Your objective: Give the data back exactly. Leave out any images.
*** Opening of Task input ***
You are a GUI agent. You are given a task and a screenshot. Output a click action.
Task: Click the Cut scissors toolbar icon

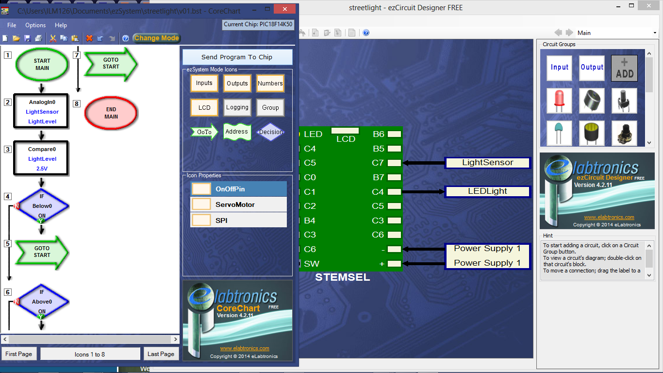point(53,38)
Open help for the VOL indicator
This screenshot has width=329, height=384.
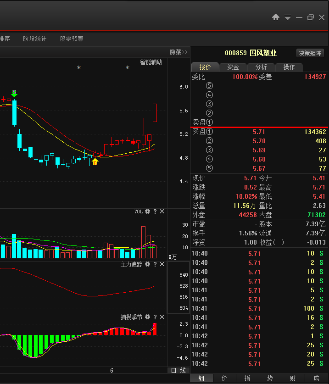click(155, 211)
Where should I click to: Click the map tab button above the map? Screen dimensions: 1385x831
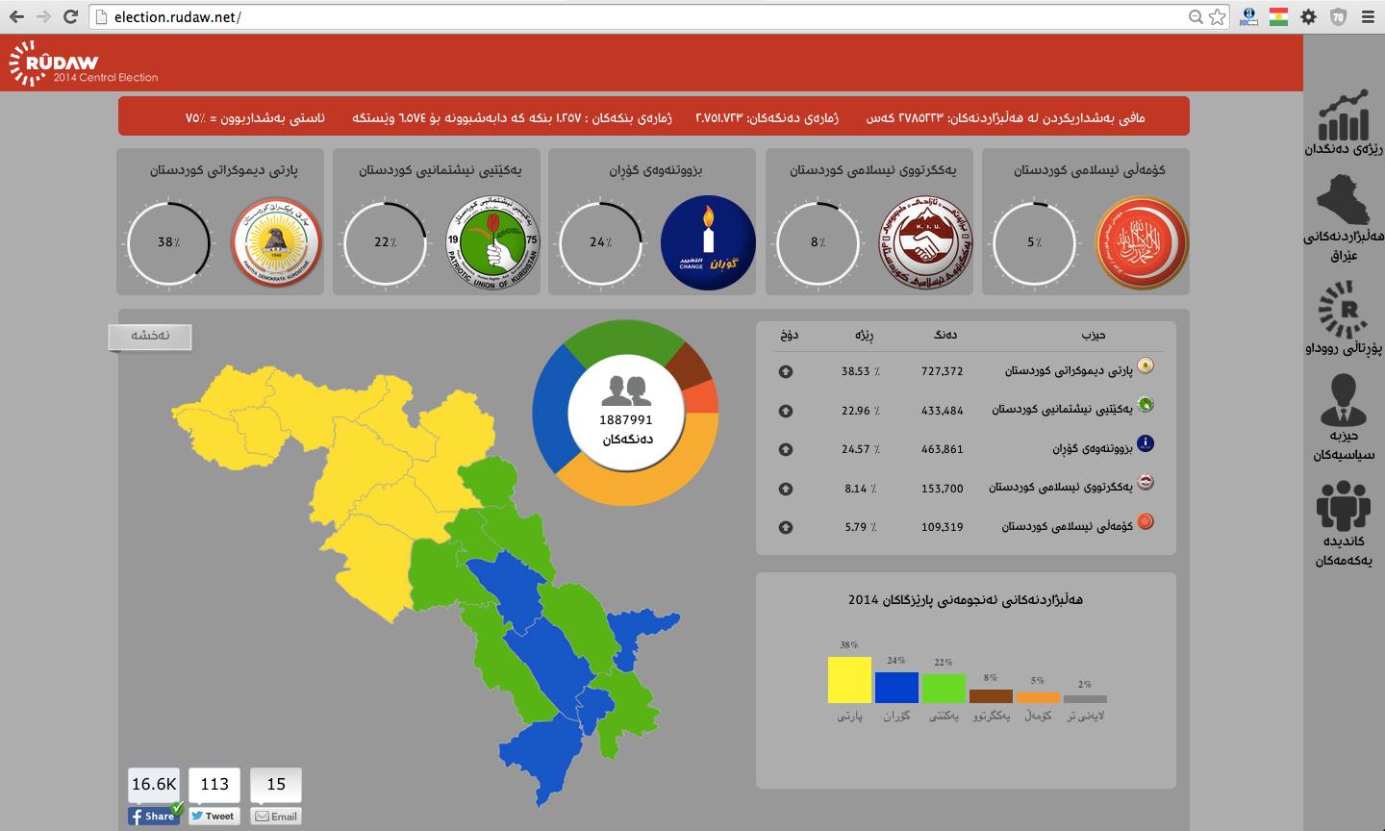coord(150,336)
*** Close of Task input ***
Exercise answer:
You are a GUI agent. You are given a task and a screenshot. Output a click action.
Task: Click the Cut scissors toolbar icon

point(53,38)
Open help for the VOL indicator
This screenshot has width=329, height=384.
click(155, 211)
Where should I click to: Click the map tab button above the map? Screen dimensions: 1385x831
coord(150,336)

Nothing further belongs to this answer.